### TASK PROMPT
Print the listing below in full. Alter nothing.

********

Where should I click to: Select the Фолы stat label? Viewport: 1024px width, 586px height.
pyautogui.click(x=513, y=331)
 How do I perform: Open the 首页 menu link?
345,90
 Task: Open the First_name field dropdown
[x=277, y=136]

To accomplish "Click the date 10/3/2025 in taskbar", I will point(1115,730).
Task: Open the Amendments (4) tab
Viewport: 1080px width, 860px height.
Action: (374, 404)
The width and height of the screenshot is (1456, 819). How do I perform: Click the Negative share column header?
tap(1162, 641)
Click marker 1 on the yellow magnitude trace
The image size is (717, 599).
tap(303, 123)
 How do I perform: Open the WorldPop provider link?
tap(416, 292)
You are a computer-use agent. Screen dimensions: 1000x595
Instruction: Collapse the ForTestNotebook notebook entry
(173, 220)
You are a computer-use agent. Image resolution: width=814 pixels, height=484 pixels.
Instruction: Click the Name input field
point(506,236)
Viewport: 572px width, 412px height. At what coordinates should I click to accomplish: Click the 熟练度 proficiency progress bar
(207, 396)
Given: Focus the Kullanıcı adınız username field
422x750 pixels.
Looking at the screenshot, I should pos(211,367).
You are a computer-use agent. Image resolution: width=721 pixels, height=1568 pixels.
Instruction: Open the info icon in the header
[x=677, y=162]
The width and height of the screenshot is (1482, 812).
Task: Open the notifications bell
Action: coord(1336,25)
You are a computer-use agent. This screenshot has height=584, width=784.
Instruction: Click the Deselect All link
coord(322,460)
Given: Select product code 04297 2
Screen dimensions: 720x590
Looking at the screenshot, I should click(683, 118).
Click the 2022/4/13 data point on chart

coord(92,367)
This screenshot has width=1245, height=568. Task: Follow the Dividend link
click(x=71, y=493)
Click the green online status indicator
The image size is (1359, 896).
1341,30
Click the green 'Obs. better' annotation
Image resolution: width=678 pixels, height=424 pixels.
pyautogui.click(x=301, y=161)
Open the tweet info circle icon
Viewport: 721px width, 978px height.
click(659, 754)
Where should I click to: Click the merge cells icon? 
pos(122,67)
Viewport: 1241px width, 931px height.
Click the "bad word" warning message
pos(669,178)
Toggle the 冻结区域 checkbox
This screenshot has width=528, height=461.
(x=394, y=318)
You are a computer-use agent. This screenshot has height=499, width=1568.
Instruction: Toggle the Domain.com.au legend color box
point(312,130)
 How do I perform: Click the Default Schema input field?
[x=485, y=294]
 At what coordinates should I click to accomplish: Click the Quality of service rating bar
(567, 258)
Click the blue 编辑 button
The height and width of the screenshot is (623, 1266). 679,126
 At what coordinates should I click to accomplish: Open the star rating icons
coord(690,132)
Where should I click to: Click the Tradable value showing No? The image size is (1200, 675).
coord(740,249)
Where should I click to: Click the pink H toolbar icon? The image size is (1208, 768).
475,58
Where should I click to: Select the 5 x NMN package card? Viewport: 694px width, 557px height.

********

### TASK RESPONSE
Where should I click to: Select the Фолы stat label? Viewport: 1024px width, 586px height.
pyautogui.click(x=513, y=331)
 How do I perform: Open the 首页 menu link?
345,90
 Task: Open the First_name field dropdown
[x=277, y=136]

To accomplish "Click the date 10/3/2025 in taskbar", I will point(1115,730).
Task: Open the Amendments (4) tab
Viewport: 1080px width, 860px height.
Action: (374, 404)
The width and height of the screenshot is (1456, 819). How do I perform: Click the Negative share column header?
tap(1162, 641)
Click marker 1 on the yellow magnitude trace
The image size is (717, 599).
tap(303, 123)
 How do I perform: Open the WorldPop provider link?
tap(416, 292)
You are a computer-use agent. Screen dimensions: 1000x595
Instruction: Collapse the ForTestNotebook notebook entry
(173, 220)
You are a computer-use agent. Image resolution: width=814 pixels, height=484 pixels.
Instruction: Click the Name input field
point(506,236)
Viewport: 572px width, 412px height. At what coordinates should I click to accomplish: Click the 熟练度 proficiency progress bar
(207, 396)
Given: Focus the Kullanıcı adınız username field
422x750 pixels.
Looking at the screenshot, I should pos(211,367).
You are a computer-use agent. Image resolution: width=721 pixels, height=1568 pixels.
Instruction: Open the info icon in the header
[x=677, y=162]
The width and height of the screenshot is (1482, 812).
Task: Open the notifications bell
Action: coord(1336,25)
You are a computer-use agent. This screenshot has height=584, width=784.
Instruction: Click the Deselect All link
coord(322,460)
Given: Select product code 04297 2
Screen dimensions: 720x590
Looking at the screenshot, I should click(683, 118).
Click the 2022/4/13 data point on chart

coord(92,367)
This screenshot has width=1245, height=568. Task: Follow the Dividend link
click(x=71, y=493)
Click the green online status indicator
The image size is (1359, 896).
1341,30
Click the green 'Obs. better' annotation
Image resolution: width=678 pixels, height=424 pixels.
pyautogui.click(x=301, y=161)
Open the tweet info circle icon
Viewport: 721px width, 978px height.
click(659, 754)
Where should I click to: Click the merge cells icon? 
pos(122,67)
Viewport: 1241px width, 931px height.
Click the "bad word" warning message
pos(669,178)
Toggle the 冻结区域 checkbox
This screenshot has width=528, height=461.
(x=394, y=318)
You are a computer-use agent. This screenshot has height=499, width=1568.
Instruction: Toggle the Domain.com.au legend color box
point(312,130)
 How do I perform: Click the Default Schema input field?
[x=485, y=294]
 At what coordinates should I click to accomplish: Click the Quality of service rating bar
(567, 258)
Click the blue 编辑 button
The height and width of the screenshot is (623, 1266). 679,126
 At what coordinates should I click to accomplish: Open the star rating icons
coord(690,132)
Where should I click to: Click the Tradable value showing No? The image size is (1200, 675).
coord(740,249)
Where should I click to: Click the pink H toolbar icon? The image size is (1208, 768).
475,58
Where should I click to: Select the 5 x NMN package card? Viewport: 694px width, 557px height.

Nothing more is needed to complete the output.